How do you define “mindfulness”? Can you give an example or story?

Mindfulness is the art of being present and choosing to be exactly where we are and not overwhelmed by what happens to us when we get there.

Can you give examples of how people can integrate mindfulness into their everyday lives?

I like to remind myself that life can be split up into two categories at times: The things I want to do and the things I don’t want to do. Now, there’s always going to be things you don’t want to do but have to do (brunch at Aunt Millie’s) BUT in general, I find it helpful just to check in with how I’m feeling when agreeing to do something. Do I feel nervous, disconnected, scared, bored, unfulfilled? Or do I feel excited, overjoyed, or even neutral? Mindfulness is putting yourself in a situation, willingly, and seeing how you feel when you get there.
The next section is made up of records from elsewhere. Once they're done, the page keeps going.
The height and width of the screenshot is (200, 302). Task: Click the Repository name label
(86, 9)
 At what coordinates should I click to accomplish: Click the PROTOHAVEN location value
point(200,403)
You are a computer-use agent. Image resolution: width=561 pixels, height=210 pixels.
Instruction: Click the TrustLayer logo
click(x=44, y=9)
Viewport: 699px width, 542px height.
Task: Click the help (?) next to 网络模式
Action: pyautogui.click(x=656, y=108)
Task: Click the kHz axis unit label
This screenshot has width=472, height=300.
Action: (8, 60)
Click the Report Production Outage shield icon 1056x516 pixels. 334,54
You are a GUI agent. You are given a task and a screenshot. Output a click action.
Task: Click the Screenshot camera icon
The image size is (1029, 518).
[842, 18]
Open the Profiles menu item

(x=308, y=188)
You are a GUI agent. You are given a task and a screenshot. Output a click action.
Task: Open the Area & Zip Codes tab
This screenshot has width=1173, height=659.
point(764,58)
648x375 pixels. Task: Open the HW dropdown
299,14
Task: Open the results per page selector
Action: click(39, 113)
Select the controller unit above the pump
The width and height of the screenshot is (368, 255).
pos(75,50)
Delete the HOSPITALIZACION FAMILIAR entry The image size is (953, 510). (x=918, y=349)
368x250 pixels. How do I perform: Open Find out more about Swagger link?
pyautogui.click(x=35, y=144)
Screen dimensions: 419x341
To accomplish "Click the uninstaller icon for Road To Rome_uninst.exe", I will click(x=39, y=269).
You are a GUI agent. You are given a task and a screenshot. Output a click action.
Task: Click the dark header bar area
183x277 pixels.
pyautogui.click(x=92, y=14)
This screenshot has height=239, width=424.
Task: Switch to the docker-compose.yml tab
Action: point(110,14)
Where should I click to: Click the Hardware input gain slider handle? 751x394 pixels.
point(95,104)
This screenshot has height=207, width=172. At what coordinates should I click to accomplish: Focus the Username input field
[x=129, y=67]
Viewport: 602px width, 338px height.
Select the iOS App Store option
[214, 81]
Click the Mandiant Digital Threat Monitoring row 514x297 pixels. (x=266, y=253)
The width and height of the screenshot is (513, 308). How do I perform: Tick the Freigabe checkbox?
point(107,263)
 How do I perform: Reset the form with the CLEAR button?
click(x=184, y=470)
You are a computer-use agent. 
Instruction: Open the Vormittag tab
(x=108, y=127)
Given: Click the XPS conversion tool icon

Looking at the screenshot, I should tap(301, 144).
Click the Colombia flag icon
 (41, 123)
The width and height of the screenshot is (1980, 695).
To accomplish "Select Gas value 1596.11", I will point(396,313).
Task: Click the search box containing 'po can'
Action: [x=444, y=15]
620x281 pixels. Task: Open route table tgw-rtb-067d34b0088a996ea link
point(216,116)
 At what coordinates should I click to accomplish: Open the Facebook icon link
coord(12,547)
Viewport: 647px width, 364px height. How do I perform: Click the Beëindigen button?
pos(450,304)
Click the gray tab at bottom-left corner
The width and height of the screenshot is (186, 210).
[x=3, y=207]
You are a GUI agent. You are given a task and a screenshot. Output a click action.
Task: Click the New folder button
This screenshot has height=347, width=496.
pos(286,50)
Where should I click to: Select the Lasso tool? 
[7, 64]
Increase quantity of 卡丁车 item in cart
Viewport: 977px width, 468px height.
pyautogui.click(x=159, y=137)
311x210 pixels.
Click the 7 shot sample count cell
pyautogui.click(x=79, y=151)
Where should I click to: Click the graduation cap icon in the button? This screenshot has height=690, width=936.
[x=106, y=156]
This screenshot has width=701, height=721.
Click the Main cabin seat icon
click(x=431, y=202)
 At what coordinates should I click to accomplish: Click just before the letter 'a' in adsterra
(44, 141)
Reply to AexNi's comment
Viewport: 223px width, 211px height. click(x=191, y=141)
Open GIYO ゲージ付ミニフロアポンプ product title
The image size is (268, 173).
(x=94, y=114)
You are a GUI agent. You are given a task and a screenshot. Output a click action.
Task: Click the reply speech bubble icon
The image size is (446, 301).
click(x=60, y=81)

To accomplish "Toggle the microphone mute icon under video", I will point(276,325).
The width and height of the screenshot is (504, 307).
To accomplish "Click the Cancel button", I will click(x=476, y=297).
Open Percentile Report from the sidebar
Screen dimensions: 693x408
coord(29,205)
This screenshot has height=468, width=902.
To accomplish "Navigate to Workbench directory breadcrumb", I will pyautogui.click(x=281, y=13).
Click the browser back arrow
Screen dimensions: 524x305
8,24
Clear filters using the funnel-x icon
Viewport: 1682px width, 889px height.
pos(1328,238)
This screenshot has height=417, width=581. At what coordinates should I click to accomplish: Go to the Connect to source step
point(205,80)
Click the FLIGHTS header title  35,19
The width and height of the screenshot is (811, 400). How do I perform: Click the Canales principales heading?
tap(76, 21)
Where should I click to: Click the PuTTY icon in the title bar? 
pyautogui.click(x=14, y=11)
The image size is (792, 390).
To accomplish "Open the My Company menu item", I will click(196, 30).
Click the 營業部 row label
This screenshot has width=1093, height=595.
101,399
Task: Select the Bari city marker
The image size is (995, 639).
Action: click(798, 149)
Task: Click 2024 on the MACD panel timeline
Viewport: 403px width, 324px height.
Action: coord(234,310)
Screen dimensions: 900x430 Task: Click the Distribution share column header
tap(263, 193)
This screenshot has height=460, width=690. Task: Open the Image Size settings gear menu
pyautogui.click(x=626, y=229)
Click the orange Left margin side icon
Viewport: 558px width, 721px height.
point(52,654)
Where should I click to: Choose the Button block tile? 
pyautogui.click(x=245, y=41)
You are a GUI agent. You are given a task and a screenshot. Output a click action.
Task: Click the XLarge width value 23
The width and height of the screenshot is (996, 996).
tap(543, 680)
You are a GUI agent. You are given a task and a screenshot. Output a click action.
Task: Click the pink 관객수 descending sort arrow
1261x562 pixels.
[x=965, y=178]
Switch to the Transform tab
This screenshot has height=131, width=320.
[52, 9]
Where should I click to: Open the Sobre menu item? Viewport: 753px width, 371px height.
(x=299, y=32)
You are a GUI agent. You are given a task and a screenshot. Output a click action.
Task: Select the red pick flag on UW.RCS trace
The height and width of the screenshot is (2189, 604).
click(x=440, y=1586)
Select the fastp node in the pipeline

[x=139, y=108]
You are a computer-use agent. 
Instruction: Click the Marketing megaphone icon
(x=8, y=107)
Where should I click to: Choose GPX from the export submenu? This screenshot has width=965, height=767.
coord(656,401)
Do you have any mindfulness tools that you find most helpful at work?

For me, it’s all about having a set to-do list, that way I know what expectations I have for myself during the day. Sometimes, I put too much on my to-do list and it shows me that I’m unnecessarily adding stress to my life. Not everything needs to get done in a day, just because there are 24 hours available to me. Giving myself room for pause in my day allows me to be mindful of the things I’m trying to accomplish. It also gives me a sense of pride and a moment to process my achievements in real time.

What are your favorite books, podcasts, or resources that inspire you to use mindfulness tools or practices?

I have my own podcast, called Off The Record, that focuses heavily on self-reflection, self-development, and gifting people a moment in their day where they can laugh, process, and slow down. I love listening to Chris D’elia’s podcast Congratulations, because he keeps it real while keeping me sane. I love reading anything by Brene Brown, Esther Perel, and Bill Bryson. A lot of times, I like to disconnect from sensory things in my pursuit of being mindful.

Can you please give us your favorite “Life Lesson Quote”? Can you share how that was relevant to you in your life?

I try my best to live by the mantra “I am the sky, everything else is the weather.” I try to separate the things that happen to me from who I am as a whole. So much of life is what happens to you and it’s cool to not engage heavily with the things that don’t represent your wholeness. They can just be these things that happen to us and leave us and set us up for the next moment.

You are a person of great influence. If you could inspire a movement that would bring the most amount of good to the most amount of people, what would that be? You never know what your idea can trigger. 🙂

I have spent a lot of time thinking about my purpose and what movement I want to subscribe to and innovate. For me, this is The Parliament Project, SkinOwl’s monthly dinner collective that focuses on self-development, self-reflection, and selfcare. The Parliament Project is a disruption, a rebellion against today’s addiction to staying connected. It allows people the space to talk openly, connect with strangers, eat and drink to their heart’s content, and leave with a new found understanding of self. This has enriched SkinOwl, my life, and everything SkinOwl stands for.

Thank you for all of these great insights!